You can install Fabbit directly from GitHub using pip:

pip install git+https://github.com/EnzoAndree/FABBIT.git

🚀 Usage

After installation, you can use Fabbit from the command line:

fabbit -i input1.fasta input2.fasta -o output_directory -t 4

🎛️ Arguments

-i, --input: Path to the input FASTA file(s) (required, multiple files allowed)
-o, --output: Path to the output directory (required)
-t, --threads: Number of threads to use (default: 1)
-r, --reference: Path to reference genome file (optional)
--sensitivity: DIAMOND sensitivity mode (default: "fast")
--evalue: Maximum e-value to report alignments (default: 1e-6)
--query-cover: Minimum query cover percentage (default: 95)
--max-target-seqs: Maximum number of target sequences per query (default: 25)
--id: Minimum identity percentage (default: 30)
--core-threshold: Threshold for defining core genes (default: 95)
-v, --verbose: Verbose level: 1=ERROR, 2=WARNING, 3=INFO, 4=DEBUG (default: 2)
-V, --version: Show program's version number and exit

📊 Output

FABBIT generates the following main output files:

core_genome_all.aln: Concatenated alignment of all core genes
core_genome_filtered.aln: Concatenated alignment of core genes after entropy filtering
AAI_table.csv: Summary of Average Amino acid Identity (AAI) results
core_genes_matrix.csv: Matrix of core genes across genomes
entropy_distribution.png: Plot of gene entropy distribution
gene_entropies.csv: CSV file containing entropy values for each gene
partition_all.txt: Partition file for all core genes
partition_filtered.txt: Partition file for filtered core genes

📁 Directory Structure

The script will create the following subdirectories in the specified output directory:

pyrodigal_orfs: Contains predicted ORFs
core_genome_genes: Contains individual core gene alignments
logs: Contains log files

🤝 Contributing

Contributions are welcome!
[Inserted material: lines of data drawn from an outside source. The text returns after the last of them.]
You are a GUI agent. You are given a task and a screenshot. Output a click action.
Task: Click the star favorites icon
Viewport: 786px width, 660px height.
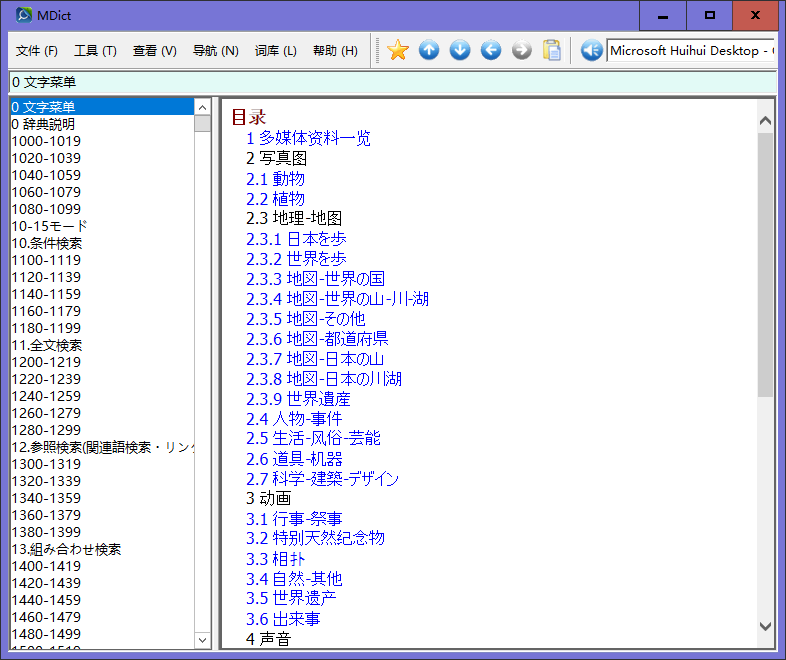[x=398, y=50]
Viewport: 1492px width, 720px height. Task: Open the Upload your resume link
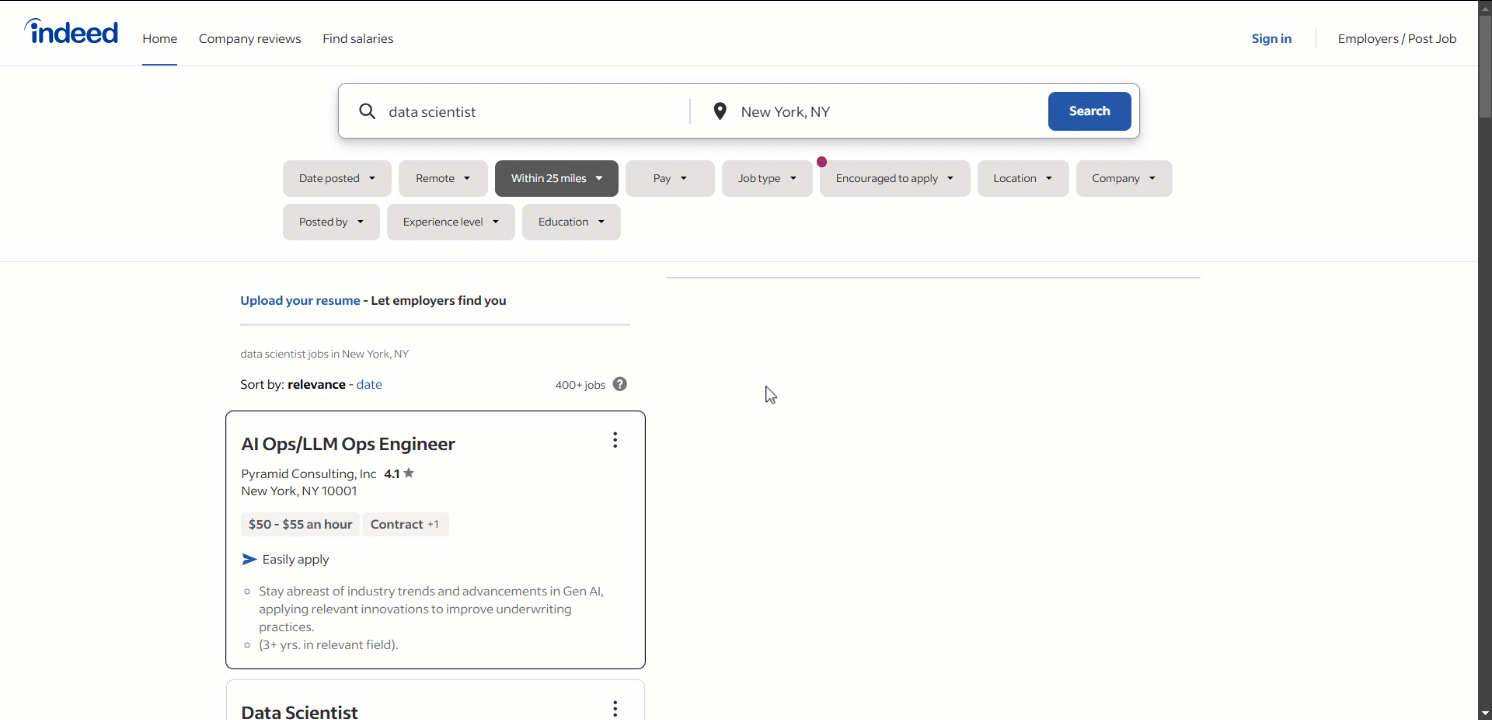(x=300, y=300)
Please feel free to submit a Pull Request.

📜 License

This project is licensed under the MIT License - see the LICENSE file for details.

🐛 Troubleshooting

If you encounter any issues, please check the log file in the logs directory for detailed error messages. For further assistance, please open an issue on the GitHub repository.

🙏 Acknowledgements

FABBIT makes use of several open-source tools and libraries. We thank the developers of DIAMOND, MAFFT, Pyrodigal, and other dependencies for their valuable contributions to the scientific community.